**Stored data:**
▶
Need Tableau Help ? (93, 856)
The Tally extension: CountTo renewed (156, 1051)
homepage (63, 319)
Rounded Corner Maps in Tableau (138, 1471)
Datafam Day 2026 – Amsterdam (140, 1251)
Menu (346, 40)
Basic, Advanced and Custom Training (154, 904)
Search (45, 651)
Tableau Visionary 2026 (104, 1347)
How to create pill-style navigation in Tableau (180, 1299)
◀
▶
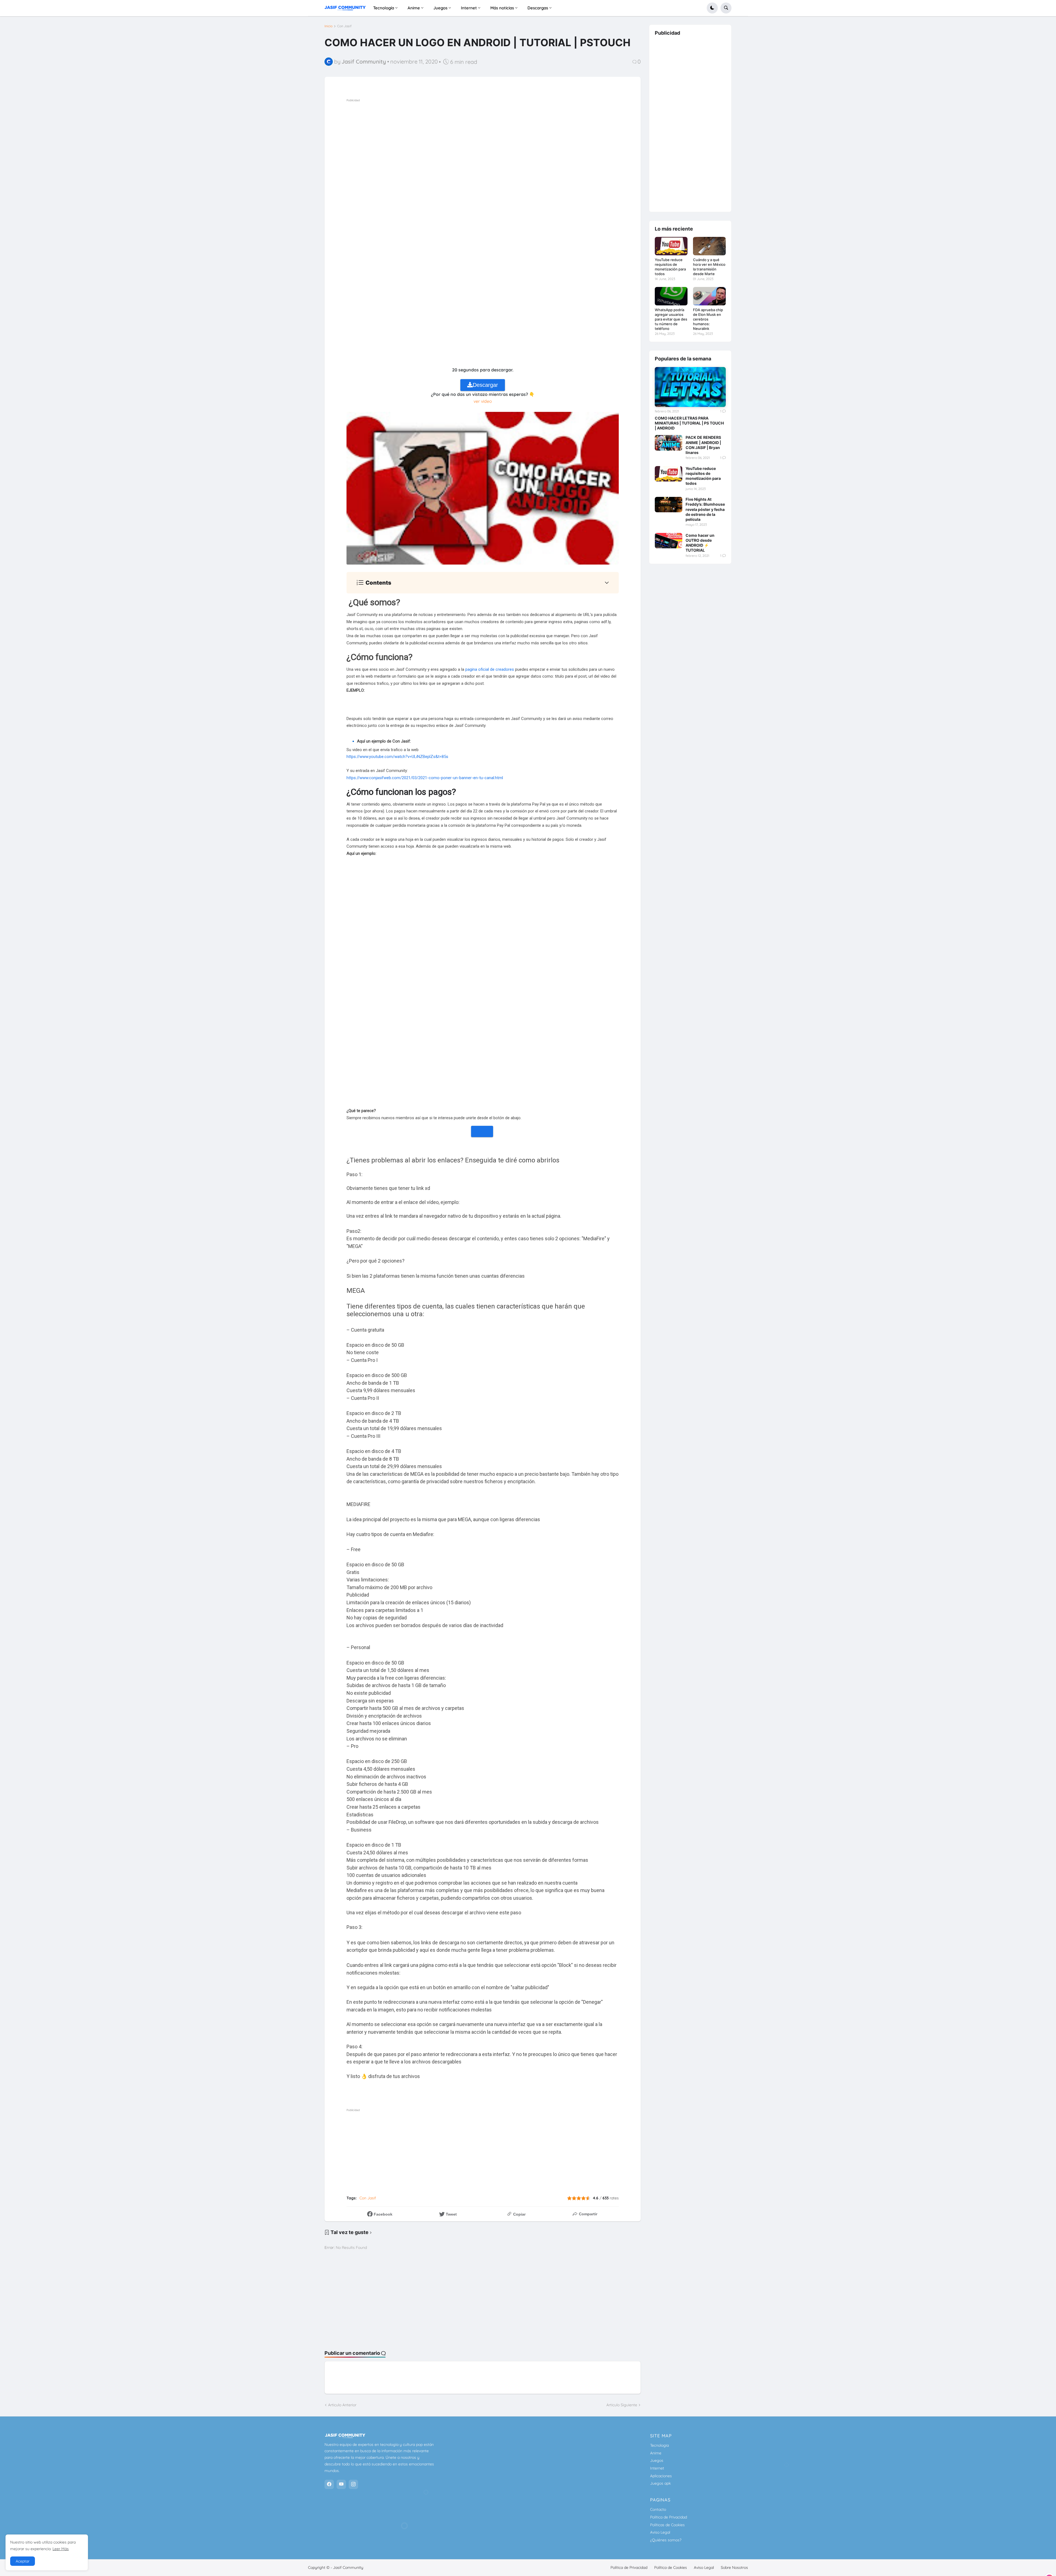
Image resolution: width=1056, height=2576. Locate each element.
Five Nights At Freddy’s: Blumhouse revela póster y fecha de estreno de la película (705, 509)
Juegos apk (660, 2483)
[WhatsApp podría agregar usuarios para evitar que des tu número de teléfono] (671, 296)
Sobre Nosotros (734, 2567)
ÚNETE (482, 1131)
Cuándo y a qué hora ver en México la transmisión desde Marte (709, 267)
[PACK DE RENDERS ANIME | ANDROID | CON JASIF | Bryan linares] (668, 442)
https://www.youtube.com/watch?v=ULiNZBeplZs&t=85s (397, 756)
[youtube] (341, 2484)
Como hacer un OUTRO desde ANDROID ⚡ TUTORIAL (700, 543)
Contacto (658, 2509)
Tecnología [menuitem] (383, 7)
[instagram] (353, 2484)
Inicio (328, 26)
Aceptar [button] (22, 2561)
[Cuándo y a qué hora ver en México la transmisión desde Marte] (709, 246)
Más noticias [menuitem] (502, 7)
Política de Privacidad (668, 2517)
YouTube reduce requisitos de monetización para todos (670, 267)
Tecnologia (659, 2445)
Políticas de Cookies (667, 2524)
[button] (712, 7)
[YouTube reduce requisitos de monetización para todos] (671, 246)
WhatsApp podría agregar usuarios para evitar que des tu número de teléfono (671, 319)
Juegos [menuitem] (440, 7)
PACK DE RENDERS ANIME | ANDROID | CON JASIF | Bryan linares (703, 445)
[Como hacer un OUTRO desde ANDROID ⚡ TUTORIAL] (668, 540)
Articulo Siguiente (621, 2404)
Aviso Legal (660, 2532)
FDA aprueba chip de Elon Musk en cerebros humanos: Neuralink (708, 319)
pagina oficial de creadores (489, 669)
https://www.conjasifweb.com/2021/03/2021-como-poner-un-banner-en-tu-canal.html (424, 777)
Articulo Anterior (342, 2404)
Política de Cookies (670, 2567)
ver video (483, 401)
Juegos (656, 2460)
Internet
◀
**What this task involves:**
Every line above from the line with "Más noticias [menuitem] (502, 7)" to the line with "pagina oficial de creadores (489, 669)", inclusive, must be returned exactly; no other line belongs in the reply.

**Result of this task:**
Más noticias [menuitem] (502, 7)
Política de Privacidad (668, 2517)
YouTube reduce requisitos de monetización para todos (670, 267)
Tecnologia (659, 2445)
Políticas de Cookies (667, 2524)
[button] (712, 7)
[YouTube reduce requisitos de monetización para todos] (671, 246)
WhatsApp podría agregar usuarios para evitar que des tu número de teléfono (671, 319)
Juegos [menuitem] (440, 7)
PACK DE RENDERS ANIME | ANDROID | CON JASIF | Bryan linares (703, 445)
[Como hacer un OUTRO desde ANDROID ⚡ TUTORIAL] (668, 540)
Articulo Siguiente (621, 2404)
Aviso Legal (660, 2532)
FDA aprueba chip de Elon Musk en cerebros humanos: Neuralink (708, 319)
pagina oficial de creadores (489, 669)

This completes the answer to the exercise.